Un físico para dominar el agua
La fisionomía de Michael Phelps parecía hecha a medida para la natación. Su cuerpo era una máquina perfectamente calibrada para la eficiencia acuática. Tenía una envergadura (la distancia entre sus brazos extendidos) de 2.03 metros, que era 10 centímetros más larga que su altura de 1.93 metros. Esto le daba un poder de propulsión inigualable. Además, con un torso notablemente largo y piernas cortas en proporción a su cuerpo, podía deslizarse sobre el agua con menos resistencia. A esto se le sumaba su talla de pie (47) y una hiperflexibilidad de tobillos que le permitían usarlos como aletas de buceo.
La ventaja de su cuerpo no terminaba allí. Según estudios científicos, el cuerpo de Phelps producía una cantidad menor de ácido láctico en comparación con otros atletas. El ácido láctico causa la fatiga muscular, por lo que su capacidad para recuperarse más rápido le daba una ventaja crucial en eventos de múltiples finales en un mismo día.
La disciplina que no conocía límites
El entrenamiento de Phelps era tan legendario como su carrera. Bajo la tutela de su entrenador de toda la vida, Bob Bowman, su régimen era una obsesión por la perfección. Durante su etapa de mayor rendimiento, entrenaba hasta 80.000 metros a la semana (casi 8 kilómetros al día), a menudo sin días de descanso, ni siquiera en Navidad. El propio Phelps ha afirmado: “Estuve 5 años estrictos sin perder ni un día de entreno, 365 días al año, todos los días estaba en el agua”.

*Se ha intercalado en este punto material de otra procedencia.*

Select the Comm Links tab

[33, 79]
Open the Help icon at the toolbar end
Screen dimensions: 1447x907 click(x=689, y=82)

Bowman le enseñó la importancia de la preparación fuera de la piscina, a la que llamaban el "entrenamiento invisible". Esto incluía una dieta de hasta 12.000 calorías diarias durante las etapas más duras y, sobre todo, una disciplina de descanso y recuperación que le permitía mantener la consistencia día tras día, sin importar el cansancio. El propio nadador ha declarado: “Los grandes hacen cosas hasta cuando no quieren. Hubo muchos días en los que no quería levantarme de la cama… Pero si tienes esos pequeños objetivos… lo harás aún mejor y más fácil”.

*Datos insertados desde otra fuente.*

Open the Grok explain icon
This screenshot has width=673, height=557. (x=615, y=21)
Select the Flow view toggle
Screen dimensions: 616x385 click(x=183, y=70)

El arma secreta estaba en la mente
La verdadera arma secreta de Phelps no estaba en su cuerpo, sino en su mente. Él era un maestro de la preparación psicológica. Su técnica era la "fábrica de sueños", donde visualizaba cada una de sus carreras. En su mente, ensayaba cada detalle, desde el momento en que se subía al bloque de salida hasta el toque final. Esta técnica lo preparó para cualquier escenario, incluso si sus gafas se llenaban de agua, como ocurrió en Pekín 2008.
Tras su retiro, Phelps habló públicamente sobre su batalla contra la depresión y la ansiedad, lo que hizo que su regreso final en Río 2016 fuera un triunfo de la resiliencia humana. Sobre esta lucha, ha afirmado: “Todavía paso por depresión y ansiedad, a veces todos los días... Ahora puedo mirarme al espejo y ver a una persona, alguien que tiene sentimientos y emociones”. El legado de Michael Phelps es un testimonio poderoso de que la grandeza es un resultado directo de la combinación de un don natural, una dedicación incansable y una inquebrantable fortaleza mental.